* SOURCE MATERIAL
-- start --

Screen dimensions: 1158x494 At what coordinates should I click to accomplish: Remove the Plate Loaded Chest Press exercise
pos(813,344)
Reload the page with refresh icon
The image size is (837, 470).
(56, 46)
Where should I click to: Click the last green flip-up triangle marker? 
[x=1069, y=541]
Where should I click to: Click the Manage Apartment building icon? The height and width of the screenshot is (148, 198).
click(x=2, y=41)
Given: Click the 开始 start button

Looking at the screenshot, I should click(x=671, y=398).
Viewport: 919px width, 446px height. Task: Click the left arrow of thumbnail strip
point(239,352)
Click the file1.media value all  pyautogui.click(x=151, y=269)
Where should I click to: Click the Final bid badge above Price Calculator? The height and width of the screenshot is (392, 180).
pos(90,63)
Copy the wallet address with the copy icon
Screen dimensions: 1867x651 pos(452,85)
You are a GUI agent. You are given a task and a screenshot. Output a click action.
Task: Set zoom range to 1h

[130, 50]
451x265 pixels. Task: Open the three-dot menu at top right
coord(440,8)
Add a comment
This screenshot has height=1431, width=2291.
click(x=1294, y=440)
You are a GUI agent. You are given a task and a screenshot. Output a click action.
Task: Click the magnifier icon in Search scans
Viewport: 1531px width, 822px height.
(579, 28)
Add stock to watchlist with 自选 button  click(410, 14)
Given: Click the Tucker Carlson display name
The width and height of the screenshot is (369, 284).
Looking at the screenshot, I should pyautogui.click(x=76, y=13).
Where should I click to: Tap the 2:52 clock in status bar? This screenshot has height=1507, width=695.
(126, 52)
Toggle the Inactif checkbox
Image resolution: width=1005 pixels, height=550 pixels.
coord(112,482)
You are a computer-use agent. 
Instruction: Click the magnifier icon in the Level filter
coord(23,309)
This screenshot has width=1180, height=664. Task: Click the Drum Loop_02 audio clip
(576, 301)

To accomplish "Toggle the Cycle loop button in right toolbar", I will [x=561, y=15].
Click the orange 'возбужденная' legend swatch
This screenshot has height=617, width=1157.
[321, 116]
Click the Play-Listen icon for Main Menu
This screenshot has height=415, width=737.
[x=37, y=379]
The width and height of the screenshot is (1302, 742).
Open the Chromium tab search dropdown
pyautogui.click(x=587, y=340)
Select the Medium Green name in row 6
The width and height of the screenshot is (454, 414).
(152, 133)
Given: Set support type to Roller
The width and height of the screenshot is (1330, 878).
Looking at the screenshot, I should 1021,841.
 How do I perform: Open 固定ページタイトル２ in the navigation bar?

-- end --

* TASK TO COMPLETE
Copy out every one of the entries above word for word, without changing any of them.

* EXERCISE SOLUTION
Screen dimensions: 1158x494 At what coordinates should I click to accomplish: Remove the Plate Loaded Chest Press exercise
pos(813,344)
Reload the page with refresh icon
The image size is (837, 470).
(56, 46)
Where should I click to: Click the last green flip-up triangle marker? 
[x=1069, y=541]
Where should I click to: Click the Manage Apartment building icon? The height and width of the screenshot is (148, 198).
click(x=2, y=41)
Given: Click the 开始 start button

Looking at the screenshot, I should click(x=671, y=398).
Viewport: 919px width, 446px height. Task: Click the left arrow of thumbnail strip
point(239,352)
Click the file1.media value all  pyautogui.click(x=151, y=269)
Where should I click to: Click the Final bid badge above Price Calculator? The height and width of the screenshot is (392, 180).
pos(90,63)
Copy the wallet address with the copy icon
Screen dimensions: 1867x651 pos(452,85)
You are a GUI agent. You are given a task and a screenshot. Output a click action.
Task: Set zoom range to 1h

[130, 50]
451x265 pixels. Task: Open the three-dot menu at top right
coord(440,8)
Add a comment
This screenshot has height=1431, width=2291.
click(x=1294, y=440)
You are a GUI agent. You are given a task and a screenshot. Output a click action.
Task: Click the magnifier icon in Search scans
Viewport: 1531px width, 822px height.
(579, 28)
Add stock to watchlist with 自选 button  click(410, 14)
Given: Click the Tucker Carlson display name
The width and height of the screenshot is (369, 284).
Looking at the screenshot, I should pyautogui.click(x=76, y=13).
Where should I click to: Tap the 2:52 clock in status bar? This screenshot has height=1507, width=695.
(126, 52)
Toggle the Inactif checkbox
Image resolution: width=1005 pixels, height=550 pixels.
coord(112,482)
You are a computer-use agent. 
Instruction: Click the magnifier icon in the Level filter
coord(23,309)
This screenshot has width=1180, height=664. Task: Click the Drum Loop_02 audio clip
(576, 301)

To accomplish "Toggle the Cycle loop button in right toolbar", I will [x=561, y=15].
Click the orange 'возбужденная' legend swatch
This screenshot has height=617, width=1157.
[321, 116]
Click the Play-Listen icon for Main Menu
This screenshot has height=415, width=737.
[x=37, y=379]
The width and height of the screenshot is (1302, 742).
Open the Chromium tab search dropdown
pyautogui.click(x=587, y=340)
Select the Medium Green name in row 6
The width and height of the screenshot is (454, 414).
(152, 133)
Given: Set support type to Roller
The width and height of the screenshot is (1330, 878).
Looking at the screenshot, I should 1021,841.
 How do I perform: Open 固定ページタイトル２ in the navigation bar?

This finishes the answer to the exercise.